Extract:
··········

In this article I will provide a working setup for log handling with Grafana Loki and the kubernetes logging operator. You need a kubernetes cluster with kube-prometheus-stack helm chart and logging-operator already installed. To keep it simple, there is no access control and we use filesystem storage for persistence.
Motivation
When setting up a Rancher managed RKE2 cluster, one often uses the Helm charts provided by Rancher to install frameworks for monitoring and logging. The rancher-monitoring chart is basically the kube-prometheus-stack helm chart. Although it is currently a few versions behind its upstream, you get all components for a ready-to-use metrics observability setup (Prometheus, Alertmanager and Grafana). With the rancher-logging chart things look different. What you get there is an (unconfigured) logging operator framework which allows to collect logs and forward them to a certain target, but the target itself is missing. As we have Grafana in place already, using Loki for log handling seems obvious. However, I did not find any working example setup, so here is one that should do the job.

··········

Job A:
From the Loki logging article, copy the passage that begins at the words "In this article" and stops after "storage for persistence.".
Job B:
Condense the paragraph of the Loki logging article that opens with "When setting up a Rancher managed RKE2 cluster" into a short bulleted list that keeps its main facts.
Job C:
State whether each statement agrees with the Loki logging article, answering yes or no and quoting the deciding words: (i) The rancher-monitoring chart is basically the kube-prometheus-stack helm chart. (ii) The described setup includes access control. (iii) The rancher-logging chart comes with a log target already in place.

··········

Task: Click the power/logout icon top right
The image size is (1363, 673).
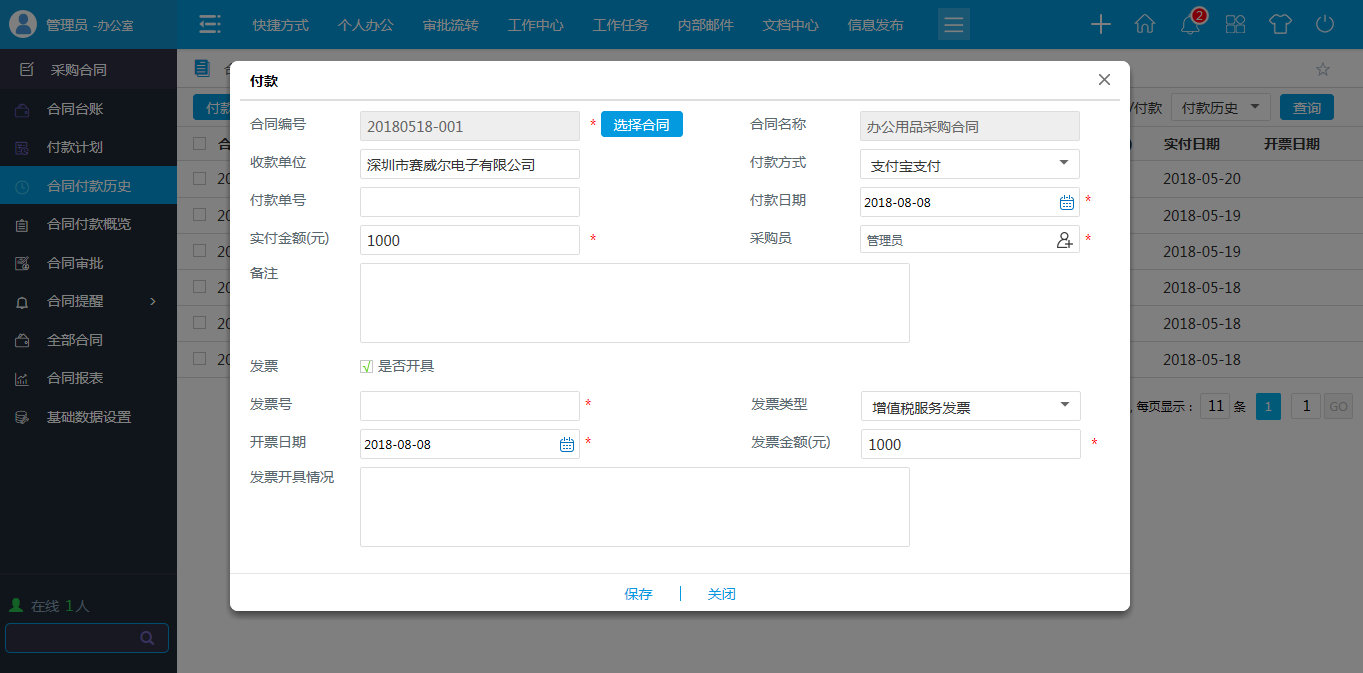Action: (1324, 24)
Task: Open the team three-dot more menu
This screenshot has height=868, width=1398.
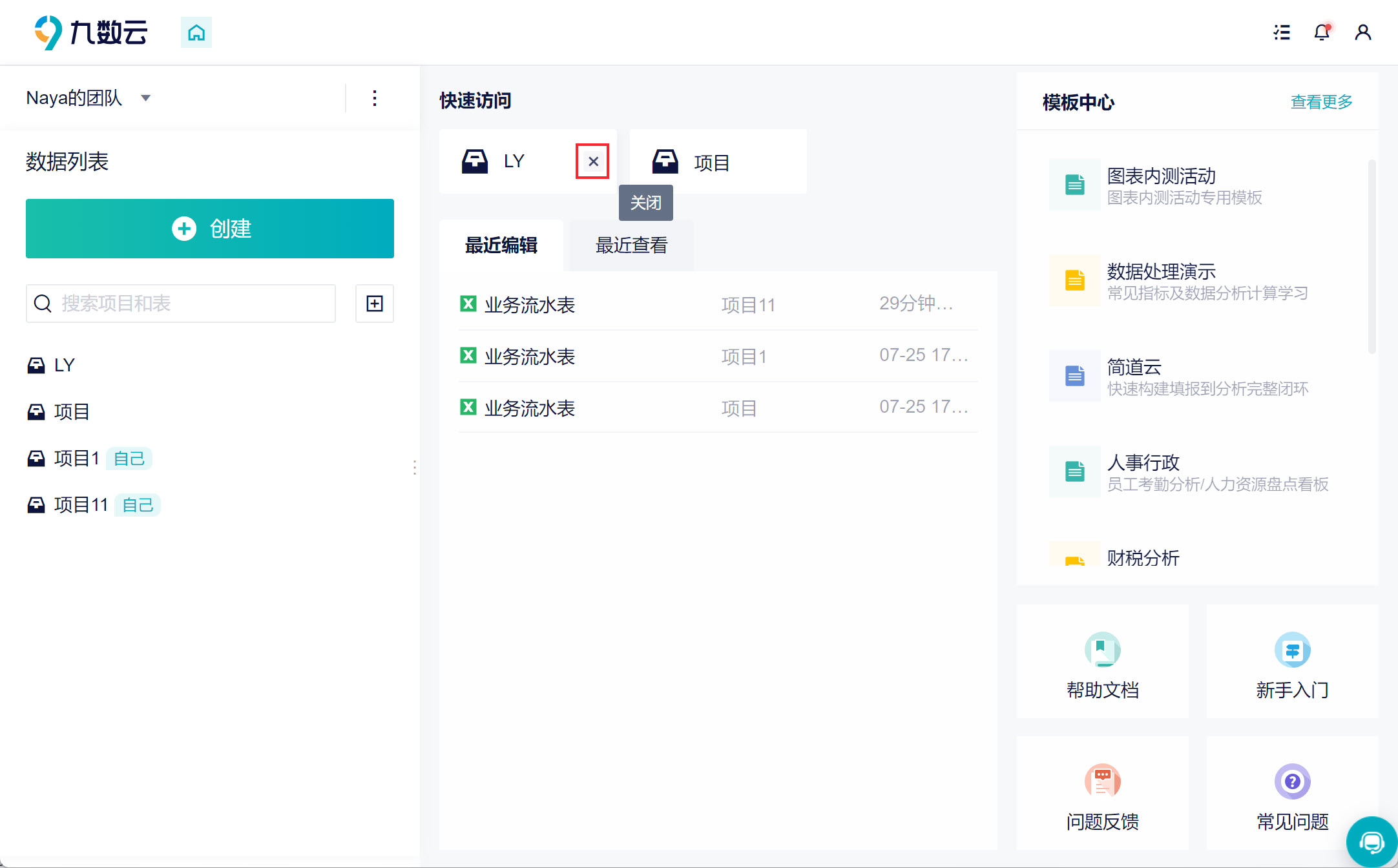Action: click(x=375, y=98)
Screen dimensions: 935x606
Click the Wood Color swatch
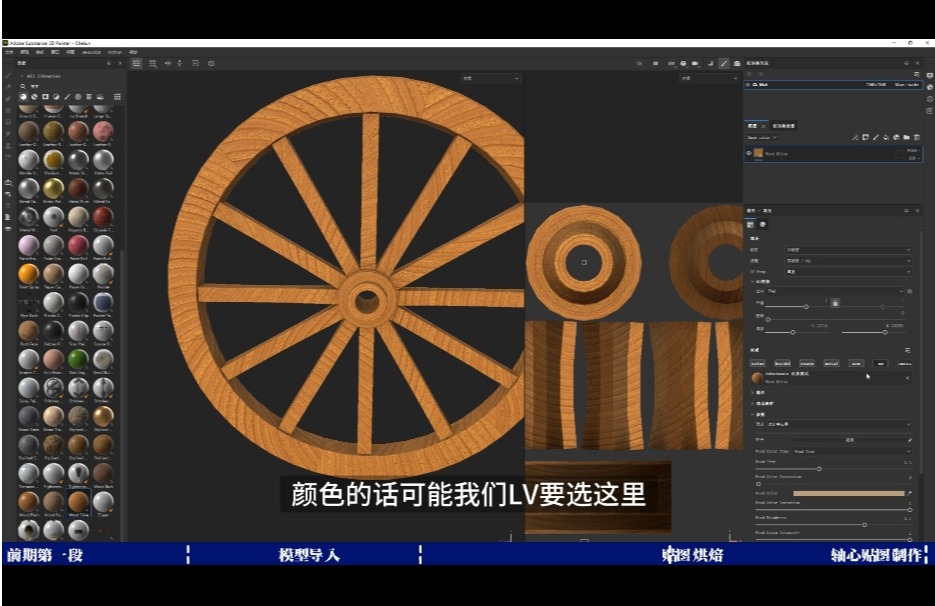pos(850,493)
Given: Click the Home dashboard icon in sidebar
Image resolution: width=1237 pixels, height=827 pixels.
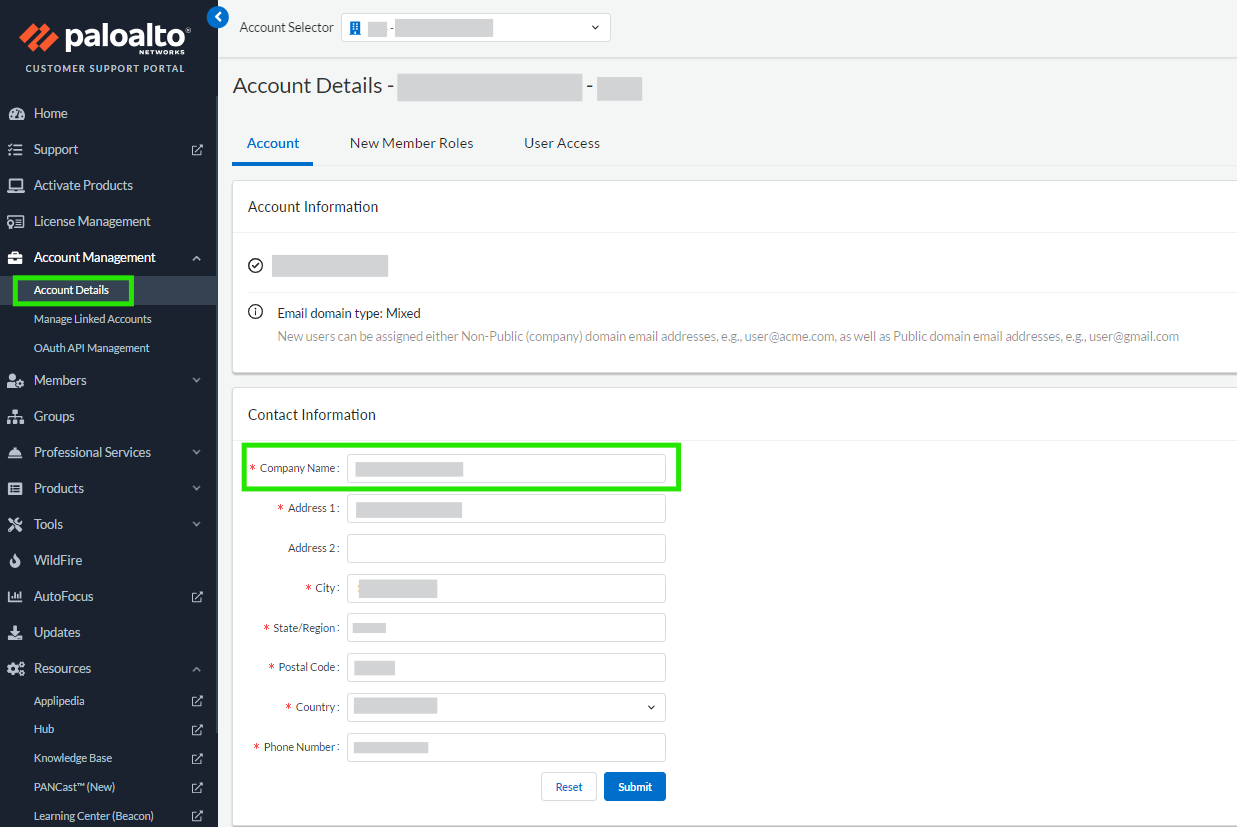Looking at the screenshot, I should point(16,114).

··········

Exercise solution A:
In this article I will provide a working setup for log handling with Grafana Loki and the kubernetes logging operator. You need a kubernetes cluster with kube-prometheus-stack helm chart and logging-operator already installed. To keep it simple, there is no access control and we use filesystem storage for persistence.

Exercise solution B:
- Rancher-managed RKE2 clusters often use Rancher's Helm charts for monitoring and logging.
- The rancher-monitoring chart is basically the kube-prometheus-stack chart. It lags a few versions behind upstream but includes Prometheus, Alertmanager and Grafana for a ready-to-use metrics setup.
- The rancher-logging chart provides only an unconfigured logging operator framework that collects and forwards logs, with no target.
- Since Grafana is already present, Loki is the obvious choice for log handling.
- No working example setup was found, so the article provides one.

Exercise solution C:
(i) Yes: "The rancher-monitoring chart is basically the kube-prometheus-stack helm chart."
(ii) No: "To keep it simple, there is no access control"
(iii) No: "but the target itself is missing"